• [Soal Latihan]:
**1)** Salin bagian teks bacaan dari "(QS. An Nisa’: 110)" sampai "mereka selepas maghrib." tanpa mengubah satu kata pun.
**2)** Menurut teks bacaan, kapan pencerita memiliki waktu untuk kembali ke kampung halaman?

• [Teks Bacaan]:
..........
Bismillahirrahmanirrahim
“Dan barangsiapa yang mengerjakan kejahatan dan menganiaya dirinya,
kemudian ia mohon ampun kepada Allah, niscaya ia mendapati Allah Maha Pengampun
lagi Maha Penyayang.”
(QS. An Nisa’: 110)
Ba’da Maghrib.
Malam
Jum’at, 13 Jumadal Akhir 1441 Hijriah ...
Suara
salam dari sang imam masjid sudah menggema. Seketika riuh suara anak-anak pun
ikut terdengar diikuti dengan suara langkah kaki mereka yang berlari menghambur
keluar masjid. Seperti biasa, sebagian dari mereka ada yang langsung kembali
pulang atau berlarian saling kejar dengan temannya di halaman masjid atau
bahkan mereka bergegas pergi ke rumah guru ngaji untuk melaksanakan rutinitas
mengaji mereka selepas maghrib.
Melihat
itu saja bisa membuatku tersenyum bahagia.
Iya,
bahagia rasanya ketika aku masih memiliki waktu untuk kembali ke kampung
halaman pada masa liburan. Aku bisa melihat banyaknya aktivitas orang-orang
yang tak dapat ku temukan di kota besar tempatku berkuliah. Aku masih bisa
menemukan anak-anak kecil jalan beriringan untuk pergi mengaji, para orang tua
yang saling bercengkrama selepas maghrib, dan aku bisa melepas penat sejenak
dari hiruk pikuk kota.
“Ayo
Mbak kita ngaji.”
..........
• [Daftar Materi]:
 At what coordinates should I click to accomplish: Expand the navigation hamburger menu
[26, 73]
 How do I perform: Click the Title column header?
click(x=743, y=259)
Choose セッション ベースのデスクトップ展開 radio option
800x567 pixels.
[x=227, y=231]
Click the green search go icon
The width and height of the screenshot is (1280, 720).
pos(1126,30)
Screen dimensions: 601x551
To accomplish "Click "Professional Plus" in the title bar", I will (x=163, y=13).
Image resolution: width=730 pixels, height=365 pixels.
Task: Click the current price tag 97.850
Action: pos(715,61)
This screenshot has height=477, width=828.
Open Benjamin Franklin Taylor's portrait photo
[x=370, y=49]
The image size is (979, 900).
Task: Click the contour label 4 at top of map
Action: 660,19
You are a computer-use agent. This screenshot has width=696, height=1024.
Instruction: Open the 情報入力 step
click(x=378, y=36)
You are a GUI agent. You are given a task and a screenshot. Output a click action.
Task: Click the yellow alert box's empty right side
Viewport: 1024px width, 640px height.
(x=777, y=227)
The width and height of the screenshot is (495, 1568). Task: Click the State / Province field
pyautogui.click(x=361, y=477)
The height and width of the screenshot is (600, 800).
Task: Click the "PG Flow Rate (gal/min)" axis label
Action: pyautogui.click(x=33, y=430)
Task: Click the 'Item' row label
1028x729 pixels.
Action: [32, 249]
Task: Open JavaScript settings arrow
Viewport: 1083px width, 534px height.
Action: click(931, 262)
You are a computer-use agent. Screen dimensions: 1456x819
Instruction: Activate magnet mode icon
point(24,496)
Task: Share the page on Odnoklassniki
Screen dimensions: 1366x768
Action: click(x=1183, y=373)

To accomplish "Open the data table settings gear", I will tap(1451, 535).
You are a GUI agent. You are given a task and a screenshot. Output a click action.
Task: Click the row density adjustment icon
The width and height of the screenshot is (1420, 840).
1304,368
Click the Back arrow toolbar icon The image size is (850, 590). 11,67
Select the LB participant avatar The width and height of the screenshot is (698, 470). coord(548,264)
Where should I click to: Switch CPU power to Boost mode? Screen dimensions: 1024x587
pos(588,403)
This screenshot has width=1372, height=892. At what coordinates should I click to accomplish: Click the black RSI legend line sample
..........
• [Jawaban Soal]:
**1)**
(QS. An Nisa’: 110)
Ba’da Maghrib.
Malam
Jum’at, 13 Jumadal Akhir 1441 Hijriah ...
Suara
salam dari sang imam masjid sudah menggema. Seketika riuh suara anak-anak pun
ikut terdengar diikuti dengan suara langkah kaki mereka yang berlari menghambur
keluar masjid. Seperti biasa, sebagian dari mereka ada yang langsung kembali
pulang atau berlarian saling kejar dengan temannya di halaman masjid atau
bahkan mereka bergegas pergi ke rumah guru ngaji untuk melaksanakan rutinitas
mengaji mereka selepas maghrib.

**2)** Pada masa liburan.